NORTH Country Theatre, based in Richmond, known chiefly for rip-roaring comedies, is celebrating 20 years of producing plays with a packed year of performances near and far.

Egil Skallagrimsson Keeps His Head, a tongue-in-cheek take on the 10th century Icelandic Egil Saga, tours from March, then in the summer, the company presents its first open air Shakespeare, Twelfth Night.

A new adaptation of Rudyard Kipling’s spooky short story, The Wish House, tours to village halls and arts centres from the Scottish Borders to South Shropshire in the autumn.

The company started with a ground breaking adaptation of John Buchan’s The Thirty-Nine Steps which opened at the Georgian Theatre Royal, Richmond, in 1996.

The play ran in the West End for nearly ten years and has been seen by thousands of people worldwide.
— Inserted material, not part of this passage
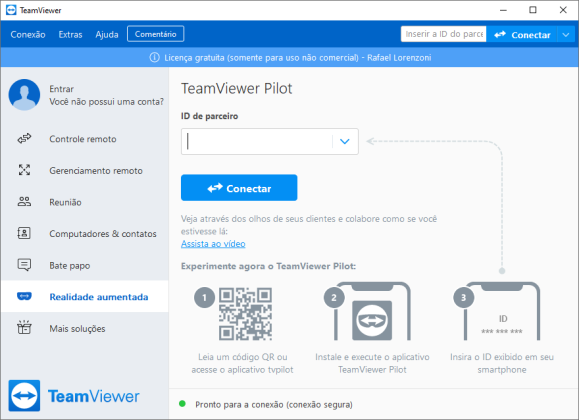Open the Reunião people icon
This screenshot has height=420, width=579.
click(x=24, y=202)
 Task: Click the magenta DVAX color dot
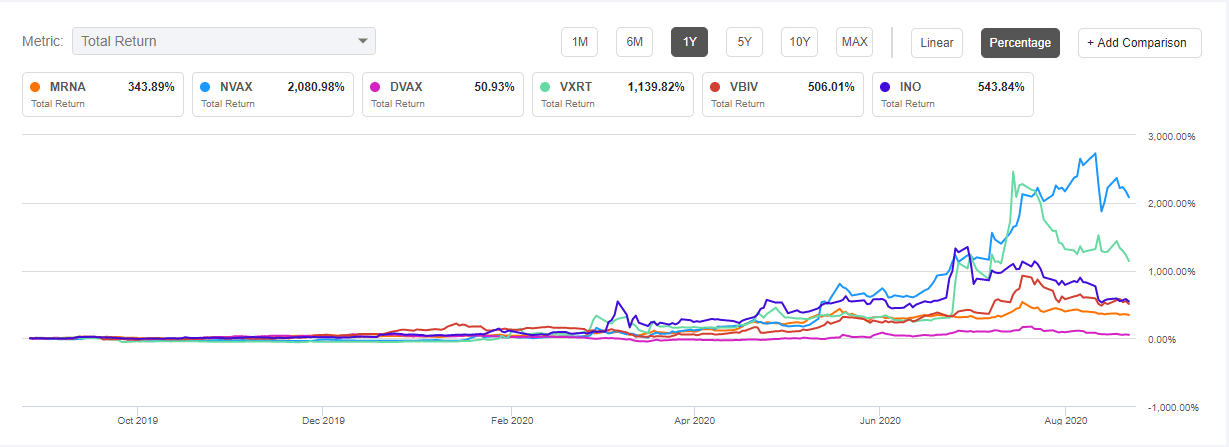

Nobby Dimon, North Country Theatre's director, has created more than 30 touring productions, three large-scale community plays, numerous educational projects for primary schools and site specific interpretative dramas for venues as varied as Brodsworth Hall, Fountains Abbey and Kiplin Hall.

Twelfth Night will have a cast of ten actors all of whom have appeared with the company sometime in the last two decades.
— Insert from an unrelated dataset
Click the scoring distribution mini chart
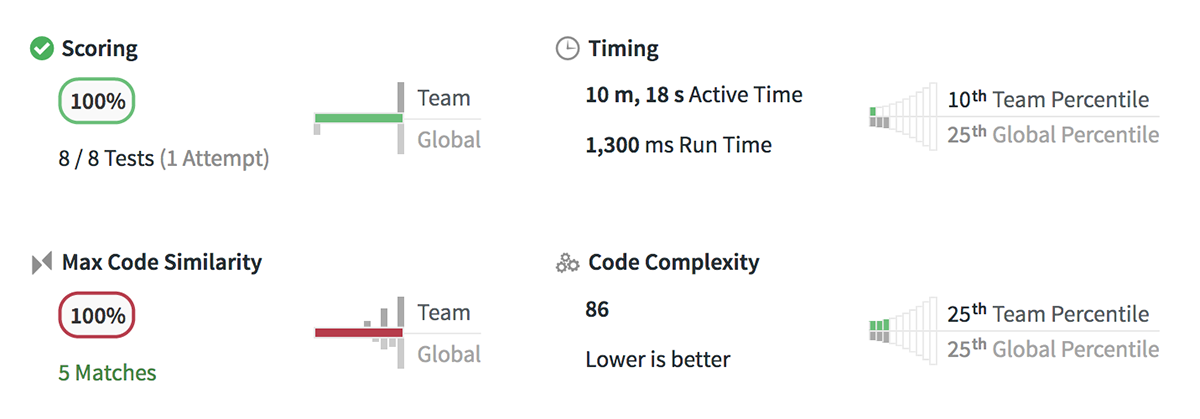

“This is a first for North Country, not only because it will be the largest professional cast the company has employed, but also because it will be the first Shakespeare I have ever directed – or indeed performed in,” he said.

There will be eight outdoor performances at venues including Aske Hall (June 23 & 24), Bolton Castle (June 29 & 30) and Kiplin Hall (July 1 & 2).

Mr Dimon said it was fitting the company would perform at Aske as that is where former D&S reporter and first chairman of the board, Debbie Walker, was working at the time of her death 1997.

"She had plans for us to do outdoor theatre at Aske back then,” he recalled.

The company is mentoring first-time director Vivienne Garnett, who has performed with North Country many times since her professional debut in The Imitation Game in 2005 most recently in The Gift of Stones 2015.

She will direct the autumn tour of Kipling’s The Wish House which will be adapted for the stage by Nobby Dimon.

For dates and events, visit northcountrytheatre.com or catch up with the company’s new punk version of Scandi-noir type drama based on the Egil Saga at Bellerby Village Hall on March 12; Hunton Village Hall, March 14; Masham Town Hall, March 15; Reeth Memorial Hall, March 18; North Stainley, March 19; Husthwaite, March 22; and Kirklington, March 23.

Egil Skallagrimsson Keeps his Head was originally commissioned for the Jorvik Viking Festival in 2010.